Singing Potatoes
Thursday, 12 December 2002
The Best Book in the World

...according to Miguel de Cervantes, author of Don Quixote, at any rate. (Wow... I had no idea that book-jacket blurbs were that ancient an invention!) Tirant lo Blanc. Link stolen from Moira, who stole it from Mirabai.

Posted by godfrey (link)
Comments
You wonder if Cervantes and Martorell had the same publisher.

"C'mon Miguel, just give me a bestselling quote I can put on the dust jacket."

My vote for underrated English Renaissance drama goes to John Webster's play, "The Duchess of Malfi". You just can't lose with a werewolf, a cardinal and a tragedy.

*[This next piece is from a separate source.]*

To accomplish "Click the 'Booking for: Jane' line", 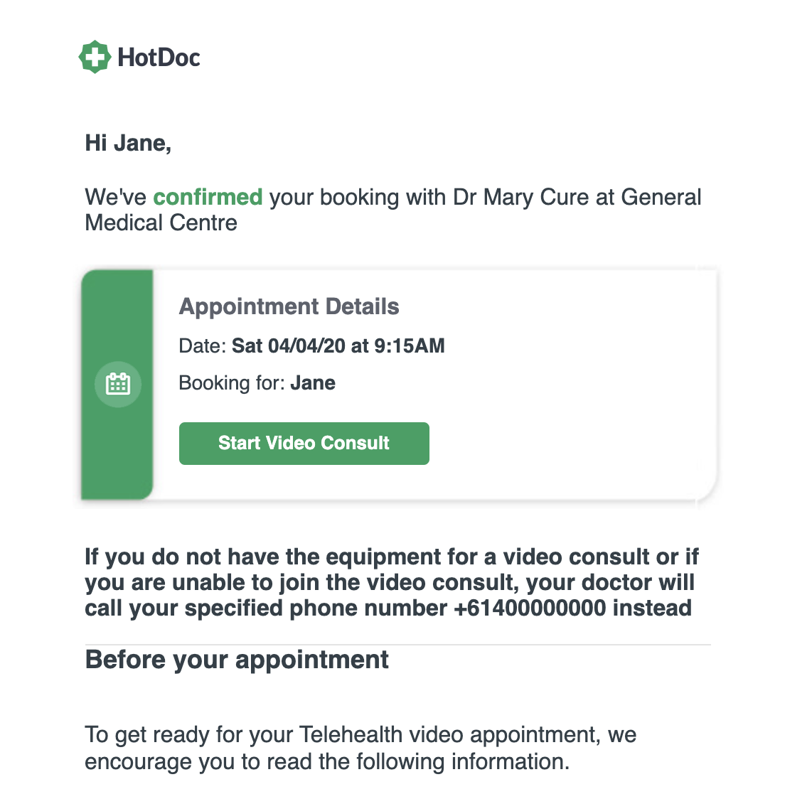I will [x=257, y=383].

"I am not mad yet, to my cause of sorrow. The heaven over my head seems made of molten brass, the earth of flaming sulphur, yet I am not mad. I am acquainted with sad misery, as the tanned gallery slave is with his oar. Necessity makes me suffer constantly, and custom makes it easy."
-The Duchess

Thanks for the link! I see I shall have to read it at length; just scanning through it reveals quite a bit of wit:
CASTRUCHIO: It is fitting a soldier arise to be a prince, but not necessary A prince descend to be a captain.

FERDINAND: No?

CASTRUCHIO: No, my lord; He were far better do it by a deputy.

FERDINAND: Why should he not as well sleep, or eat by a deputy? This might take idle, offensive, and base office from him, Whereas the other deprives him of honour.

-----

CASTRUCHIO: Nor endure to be in merry company; for she says Too much laughing, and too much company, fills her Too full of the wrinkle.

FERDINAND: I would then have a mathematical instrument Made for her face, That she might not laugh out of compass.

-----

DUCHESS: I pray, sir, hear me: I am married--

FERDINAND: So.

DUCHESS: Happily, not to your liking: but for that, Alas, your shears do come untimely now To clip the bird's wings, that's already flown! Will you see my husband?

FERDINAND: Yes. If I could change eyes with a basilisk.
Great stuff!

Uh-oh, don't show the script to Severin; one of his pet peeves about the SCA's Knowne World Handbook actually has period precedent:
BOSOLA: I fell into the galleys in your service, Where, for two years together, I wore Two towels instead of a shirt, with a knot on the shoulder, After the fashion of a Roman mantle.

Hey, if people want to be kitchen help (the galleys), they can dress in a towel. If they come to court, dress at least as well as a street person.
Maybe that's the Known World Handbook's documentation?
According to the annotated version, the galleys spoken of here are the kind that are rowed — but your comment is still valid, Lunchbox.

Ooooh, Duchess is so depressing, if that's the play I'm thinking of where the villain throws the heroine's lover's hand into the dungeon so she thinks he's alive -- she holds his hand, and then discovers there's um, nothing else to hold of his.
That's the one!

I remember reading that in grad school and thinking "Yaaaarggghghghuhh." Webster writes beautifully, but he's a bit of a sicko. (And what's that Elizabethan play where the hero stabs the heroine -- they are brother and sister in an incestuous relationship -- RIGHT on the couch in front of the audience?)
My vote for Most Underrated Play Not Written By Shakespeare would probably go to Volpone followed maybe by Every Man in His Humor (which gets a bit labored) or Doctor Faustus. I actually enjoyed Tamburlaine quite a bit, although it was heavy going. It was one of those rare grad school courses where you actually remember what you read afterwards, although I bet I have screwed up the time scheme some.